College Prep Writing
The English you speak today will not be the same tomorrow. Tomorrow's English will have new words and new ways to say things. There may be new verbs from nouns or adjectives, and there will be new technical and scientific words. Advertisers will make up new words, and new slang expressions will take over old ones. Even the spelling of familiar words will change.
There is nothing anyone can do to stop language changes in spoken English, and the speed and frequency with which the changes happen make some people uncomfortable.
Writing is different. It takes some time before changes in spoken English are accepted in written English, and sometimes they are never accepted.

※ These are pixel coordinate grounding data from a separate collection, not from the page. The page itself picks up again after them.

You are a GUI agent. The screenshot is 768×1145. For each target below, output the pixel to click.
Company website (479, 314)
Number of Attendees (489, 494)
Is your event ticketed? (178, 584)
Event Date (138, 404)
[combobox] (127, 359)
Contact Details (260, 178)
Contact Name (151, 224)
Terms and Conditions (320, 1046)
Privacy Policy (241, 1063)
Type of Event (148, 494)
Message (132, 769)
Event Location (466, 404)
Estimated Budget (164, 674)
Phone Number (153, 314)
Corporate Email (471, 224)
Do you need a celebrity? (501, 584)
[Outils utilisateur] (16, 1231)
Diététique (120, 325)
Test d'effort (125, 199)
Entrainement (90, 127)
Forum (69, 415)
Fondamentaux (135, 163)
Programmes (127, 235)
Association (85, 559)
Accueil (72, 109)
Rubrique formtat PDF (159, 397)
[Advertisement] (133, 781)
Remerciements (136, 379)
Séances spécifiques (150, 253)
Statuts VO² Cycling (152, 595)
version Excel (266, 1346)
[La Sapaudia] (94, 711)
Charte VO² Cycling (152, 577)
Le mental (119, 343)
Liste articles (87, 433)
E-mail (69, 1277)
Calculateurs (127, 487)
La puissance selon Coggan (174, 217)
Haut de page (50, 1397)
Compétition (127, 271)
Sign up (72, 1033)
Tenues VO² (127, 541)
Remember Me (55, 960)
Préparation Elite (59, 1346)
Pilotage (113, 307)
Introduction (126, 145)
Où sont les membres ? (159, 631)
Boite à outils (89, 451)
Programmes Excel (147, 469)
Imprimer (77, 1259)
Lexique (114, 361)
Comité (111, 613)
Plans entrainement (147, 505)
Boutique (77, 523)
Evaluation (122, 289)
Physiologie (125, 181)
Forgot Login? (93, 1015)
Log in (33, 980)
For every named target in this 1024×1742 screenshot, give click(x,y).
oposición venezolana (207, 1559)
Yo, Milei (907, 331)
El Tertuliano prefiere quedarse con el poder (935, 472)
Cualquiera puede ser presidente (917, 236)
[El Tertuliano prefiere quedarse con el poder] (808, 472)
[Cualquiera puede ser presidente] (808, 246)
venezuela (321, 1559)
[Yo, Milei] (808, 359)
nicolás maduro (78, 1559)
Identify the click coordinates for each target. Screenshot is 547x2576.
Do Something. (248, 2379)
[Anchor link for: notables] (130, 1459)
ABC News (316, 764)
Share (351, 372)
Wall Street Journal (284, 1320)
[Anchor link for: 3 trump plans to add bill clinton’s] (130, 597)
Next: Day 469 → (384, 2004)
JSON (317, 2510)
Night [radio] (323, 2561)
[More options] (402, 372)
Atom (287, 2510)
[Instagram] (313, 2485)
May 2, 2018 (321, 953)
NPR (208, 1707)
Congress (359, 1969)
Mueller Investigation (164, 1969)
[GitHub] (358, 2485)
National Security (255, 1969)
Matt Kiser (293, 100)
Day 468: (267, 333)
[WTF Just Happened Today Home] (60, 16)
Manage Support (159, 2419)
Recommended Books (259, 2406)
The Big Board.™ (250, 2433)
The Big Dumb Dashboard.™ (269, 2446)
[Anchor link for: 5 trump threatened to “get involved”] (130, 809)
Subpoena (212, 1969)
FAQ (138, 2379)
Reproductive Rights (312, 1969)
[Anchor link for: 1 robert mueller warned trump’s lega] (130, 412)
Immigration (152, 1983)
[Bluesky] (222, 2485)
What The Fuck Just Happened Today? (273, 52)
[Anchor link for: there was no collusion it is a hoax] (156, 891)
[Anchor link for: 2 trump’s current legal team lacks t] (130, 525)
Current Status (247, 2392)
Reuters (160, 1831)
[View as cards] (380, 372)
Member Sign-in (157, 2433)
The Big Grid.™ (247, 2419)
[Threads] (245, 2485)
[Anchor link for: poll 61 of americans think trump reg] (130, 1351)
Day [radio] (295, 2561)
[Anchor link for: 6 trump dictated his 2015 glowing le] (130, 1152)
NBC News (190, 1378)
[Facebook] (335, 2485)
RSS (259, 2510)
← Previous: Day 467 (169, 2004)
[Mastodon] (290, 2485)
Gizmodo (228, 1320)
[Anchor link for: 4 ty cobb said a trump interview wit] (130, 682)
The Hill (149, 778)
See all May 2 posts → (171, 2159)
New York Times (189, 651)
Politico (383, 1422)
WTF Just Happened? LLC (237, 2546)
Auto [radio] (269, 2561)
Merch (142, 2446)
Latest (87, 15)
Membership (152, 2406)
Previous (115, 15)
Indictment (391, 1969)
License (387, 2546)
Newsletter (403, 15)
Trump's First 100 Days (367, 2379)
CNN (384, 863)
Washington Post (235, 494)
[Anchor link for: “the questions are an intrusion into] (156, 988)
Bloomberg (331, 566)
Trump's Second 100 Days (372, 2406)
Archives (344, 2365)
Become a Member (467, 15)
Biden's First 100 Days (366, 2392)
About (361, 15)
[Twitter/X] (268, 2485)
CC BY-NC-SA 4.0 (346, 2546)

The resistance to change in writing is even stronger than the opposition to change in spoken language. People are concerned that when their written language changes, they may lose some of their culture or heritage. With changes to a written language, important books might become unreadable by the average person, and soon only specially trained people will be able to read writing that is important to tradition, including religious books and laws.
Of course, written language does slowly change in spite of resistance to it. Language change is not necessarily bad, either. In fact, language change has probably made English easier to learn. In Old English (from the 600s to around 1100AD), many verbs had complicated forms. For example, the base form of help was helpan. There were singular and past tense forms, healp and hulpon, and the past participle was holpen. You don't have to remember those strange-looking Old English forms today. The old irregular helpan has become the regular verb help, and you only need -ed to make the past tense and past participle, helped. The verb write is still irregular, but it is simpler today. In Old English the forms were writan (base), wrat (singular past), writon (plural past), and writen (past participle). You know the forms of this verb as write, wrote, and written.
Today most verbs add -ed to form the past tense and the past participle, and new verbs are regular too, like download or log on. This certainly makes learning English easier for people who are studying it as a foreign language.
A more recent change in English is the disappearance of the -ed suffix of some adjectives. For example, skimmed milk has become skim milk. The same has happened to iced cream, popped corn, and roasted beef. Today ice cream, popcorn, and roast beef are the popular forms. The -ed has not dropped off all adjectives, however. Many tea manufacturers advertise iced tea, but ice tea is beginning to appear on market shelves.
Third Person Singular -s Suffix
Perhaps some day the -s suffix on third person singular verbs will disappear. People will say "He study English" instead of "He studies English." This has already happened in some dialects of spoken English. Teachers insist that we use the third person singular -s suffix; however, the meaning of a verb does not change if we drop the suffix. We do not apply the third-person singular -s to modals like can, will, and should, and some people question why the suffix has to be added to main verbs. In written English, we still need to use the -s with third-person singular verbs, but some day this may change.
That day is not here yet. Your grandchildren or great-grandchildren may not have to add the -s suffix to third person singular verbs in writing, but for now we have to continue to add that suffix when we use formal written English.